* Exercise instructions: What you return must be exactly the lines from the one containing "The width and height of the screenshot is (1200, 800)." through the close of the listing, both included.

* Exercise material:
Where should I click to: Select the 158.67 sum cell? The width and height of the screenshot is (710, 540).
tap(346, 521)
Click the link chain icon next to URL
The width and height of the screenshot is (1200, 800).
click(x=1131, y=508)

* The answer:
The width and height of the screenshot is (1200, 800).
click(x=1131, y=508)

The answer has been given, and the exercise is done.